Evidence shows that the response of the state to Black Power in Bermuda took the form of joint IRD-MI5 operations. A secret letter from John Rayner, deputy head of the IRD’s Special Editorial Unit, was addressed to ‘Box 500’, which has previously been established as the SW1 postcode for MI5. As Rayner writes:
‘…we first became responsible in the FCO for collating, assessing and where necessary countering publicity and by other means the growth of Black Power in the area during the run-up to the First Regional Black Power Conference held in Hamilton, Bermuda in July 1969.’
Rayner explains in no uncertain terms that a significant part of the response of the British state to Black Power in Bermuda was a campaign of counterpropaganda, alongside the wide-scale collection of Black Power literature to be studied to improve counter-propaganda efforts. The anti-communist agenda of the IRD and their reliance on MI5 is also present in this letter, as Rayner continues:
‘In general we also depend largely on your SLOs [Security Liason Officers] for intelligence a. on any attempt by a Communist state and its agencies… to extend its influence in the area, and b. On the formation, aims and methods of any extremist group which might be linked with a foreign Communist agency or extreme left-wing group or… with a local or regional Black Power group.’
There exists in the National Archives a single declassified example of a secret draft proposal for IRD propaganda—a forgery intended to be inserted into the Cuban Tricontinental magazine. An excerpt from the draft states:
‘The people will not seize power without making sacrifices. Violence for its own sake is wrong, but at the same time, blacks must accept the need for organised retaliation against organised oppression, in the struggle to achieve full freedom.’
Black Power theoretically understood the need for ‘organised retaliation against organised oppression,’ but the conference in Bermuda explicitly stressed non-violence to ensure its success in the face of state pressure. So why would the IRD draft a pamphlet calling for violence?
It’s here we can understand the anti-communist context of the state response to Black Power in Bermuda. Rayner once more provides us with the motive:
‘Circulation during the Conference of a booklet purporting to issue from the Tricontinental organisation in Havana, on the subject of Black Power, in terms of going even further than their genuine output, calling for violent action; the impression being given that Black Power is being used in Cuba as part of its anti-US campaign, regardless of the interests of small countries.’
IRD activities in Bermuda were not just as part of an effort to undermine Black Power in the region; they were part of the overall campaign against communism in the Caribbean, embodied by the nation of Cuba.
A Hushed-Up History
To this day, the full extent of British subversion in Bermuda and the wider Caribbean is unknown.
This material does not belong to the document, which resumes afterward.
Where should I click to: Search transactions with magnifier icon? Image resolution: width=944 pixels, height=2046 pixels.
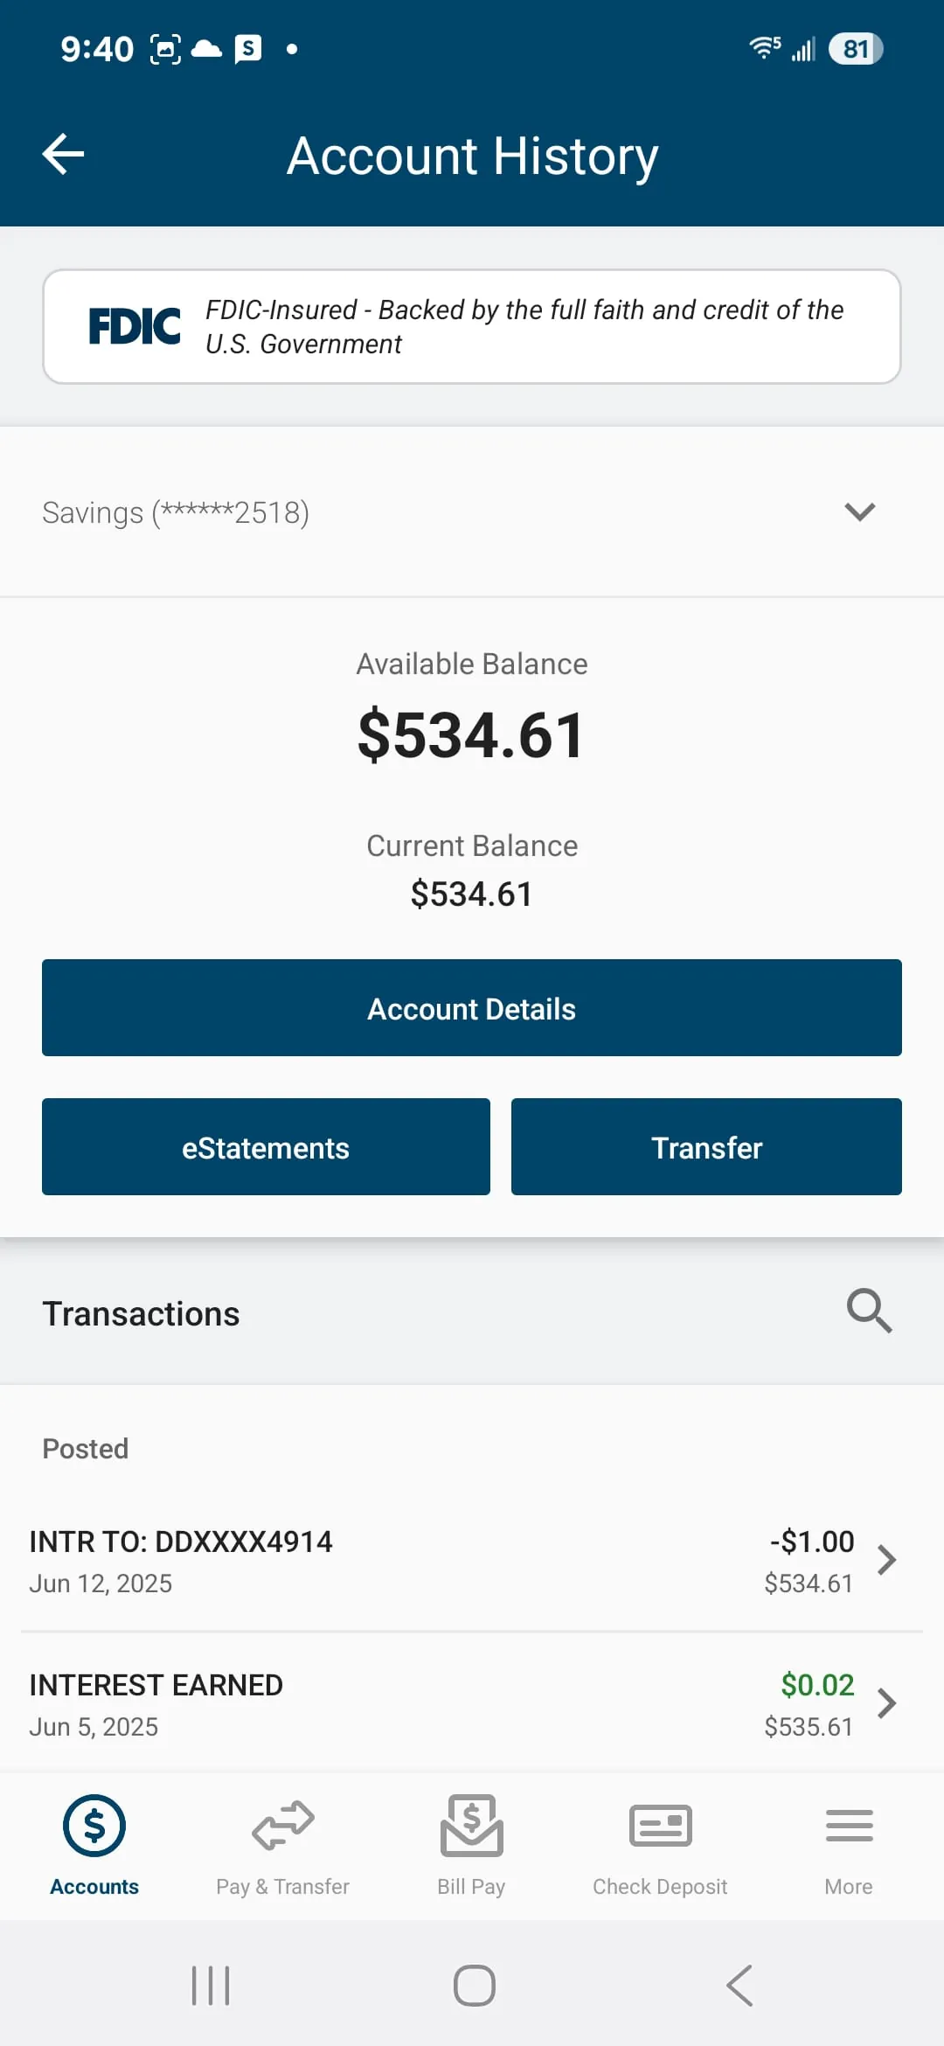pos(869,1311)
Many crucial documents remain classified or heavily redacted—much like the withheld documents pertaining to the state crackdown on Black Power in Britain. Only significant pressure on the government can facilitate their release to the wider public.
Certain classified documents held by the government operate under a thirty-year rule, after which they are either transferred to the National Archives or reviewed under the Freedom of Information Act (FOIA). While recent legislation has seen the government move towards a twenty-year rule, such a lengthy time gap is still inadequate for those seeking the truth.
Nevertheless, the British state’s secret war on Black Power in Bermuda is a hidden history which we can use to understand the global dimensions of Black Power alongside its popular representation in American history—and as public demand grows for a more honest representation of Britain’s colonial past, the importance of these overlooked histories only grows.